We had the same experience as notTooOld, my parents moved three times to be near us. There had been no choice for us, we had to move because of work requirements. I was more than worried for my parents, it seemed so unfair, but in fact they found positive things in all their moves and I know wouldn't have done it uness it seemed the best thing for them. We moved three years ago, nearly four now, we are closer to family but we moved to the right place for us, not just to be closer to them although that is a real bonus. We explained before moving how pleased we were that we would be closer to them but should they decide or need to move away it was very unlikely that we would also move again. Being closer is a bonus, it wasnt the primary reason for choosing our new location. The one downside of the move for us is that it is proving very difficult to make new friends here, lots of acquaintances but few friends. We aren't disheartened, we sort of expected it and more will come in time, but it coud be something to think about when considering a move

Annierose Sun 06-Nov-16 21:35:47

Some issues:
do you want to be near important people? Is it possible that they may move?) and what is 'near'?
in terms of general visitors, are they more likely to visit if you are fairly central (so they may pass by en route to other friends / family)or if you live in a 'destination' (like Cornwall!)
It sounds as if wherever you are, you will need room for visitors - how important is the price of a decent sized house?

I would certainly visit places you might consider and spend a few days there.
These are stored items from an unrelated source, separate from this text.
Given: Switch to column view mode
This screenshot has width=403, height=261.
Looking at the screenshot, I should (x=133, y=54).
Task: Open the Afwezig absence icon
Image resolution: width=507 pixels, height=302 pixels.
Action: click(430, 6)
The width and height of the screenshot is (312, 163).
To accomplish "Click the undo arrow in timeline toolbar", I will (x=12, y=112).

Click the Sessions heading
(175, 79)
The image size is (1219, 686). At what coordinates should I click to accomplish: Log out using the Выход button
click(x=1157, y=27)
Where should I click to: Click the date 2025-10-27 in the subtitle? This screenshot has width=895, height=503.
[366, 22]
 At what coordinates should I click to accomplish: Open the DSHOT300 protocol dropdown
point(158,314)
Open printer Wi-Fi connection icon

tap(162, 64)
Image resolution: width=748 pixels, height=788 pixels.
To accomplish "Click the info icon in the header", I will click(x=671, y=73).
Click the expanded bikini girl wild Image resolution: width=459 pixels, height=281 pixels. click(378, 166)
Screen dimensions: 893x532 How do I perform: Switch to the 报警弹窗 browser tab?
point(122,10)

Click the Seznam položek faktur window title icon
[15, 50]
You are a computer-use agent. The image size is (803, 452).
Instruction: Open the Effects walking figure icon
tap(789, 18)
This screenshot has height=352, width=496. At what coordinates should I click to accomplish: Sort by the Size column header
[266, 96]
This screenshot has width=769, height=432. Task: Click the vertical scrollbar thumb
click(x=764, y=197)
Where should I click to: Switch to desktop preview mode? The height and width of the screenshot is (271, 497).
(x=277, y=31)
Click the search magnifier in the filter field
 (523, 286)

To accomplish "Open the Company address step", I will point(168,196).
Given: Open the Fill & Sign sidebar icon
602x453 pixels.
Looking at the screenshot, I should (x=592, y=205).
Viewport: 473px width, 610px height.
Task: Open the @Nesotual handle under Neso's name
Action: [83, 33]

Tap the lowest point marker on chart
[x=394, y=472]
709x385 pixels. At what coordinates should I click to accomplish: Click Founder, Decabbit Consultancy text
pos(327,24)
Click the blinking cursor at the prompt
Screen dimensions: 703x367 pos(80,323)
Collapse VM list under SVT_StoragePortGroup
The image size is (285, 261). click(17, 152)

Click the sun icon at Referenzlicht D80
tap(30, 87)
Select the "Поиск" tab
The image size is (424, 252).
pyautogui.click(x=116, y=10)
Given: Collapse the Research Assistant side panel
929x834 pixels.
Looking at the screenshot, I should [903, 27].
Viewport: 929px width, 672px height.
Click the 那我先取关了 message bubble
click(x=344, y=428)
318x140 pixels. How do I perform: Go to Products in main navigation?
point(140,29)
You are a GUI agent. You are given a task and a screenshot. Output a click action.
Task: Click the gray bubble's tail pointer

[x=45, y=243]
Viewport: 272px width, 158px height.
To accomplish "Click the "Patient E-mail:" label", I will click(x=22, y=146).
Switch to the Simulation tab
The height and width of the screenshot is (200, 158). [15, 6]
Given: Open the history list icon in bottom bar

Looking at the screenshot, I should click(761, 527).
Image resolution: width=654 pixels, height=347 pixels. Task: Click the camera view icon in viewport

But then I would also consider renting your house out (you'll need to clear it anyway, and can put anything precious in storage) and rent in the area you are considering for a few months. You get a much better feel for an area and its quirks.

Falconbird Mon 07-Nov-16 08:26:00

Having moved house when my dh passed away I think the priorities are: Lots of clubs to join i.e I joined TWG and BookGroup and many others. A corner shop within easy walking distance, supermarkets also within walking distance (important) as we get older. Also as others have said - a doctor not too far away, a dentist and good bus routes.

andycor Tue 08-Nov-16 10:33:11

Wow, there is some lovely useful input here! One of the things i have done since we started looking at different areas earlier this year, is to make notes in a book - of places we like/don't like, the practicalities of being near shop, doctor, hospital, etc .... so I now have some more bits and pieces to add to the lists. It is unlikely our family members will move, on the face of it anyway, at the moment. SOme people have pointed out that this is the time for us to make the choices that we want rather than anyone else. Fair comment, as parents we are not used to being selfish, but maybe now is the time to weigh it up with the weight on our priorities. I like what cornergran and falconbird say, along with everyone else. THANK YOU ALL!

SparklyGrandma Wed 09-Nov-16 06:56:28

andycor

Good luck with your move and I agree, not far from some level of amenities so you can walk to get a pint and the paper - and bump into people locally.
BBbevan if you are moving to Wales, research the journey to your nearest big hospital, in case you may need it in the future. In Wales, smaller hospitals are closing with treatment centres in larger hospitals. I didnt do my research fully when I moved home to Wales, only to find there is no public transport to my nearest (and connected by budgets to the GP I see) large hospital - and the taxi fare is £40.00 each way, with very tight criteria for free hospital transport which I don't meet. Good luck.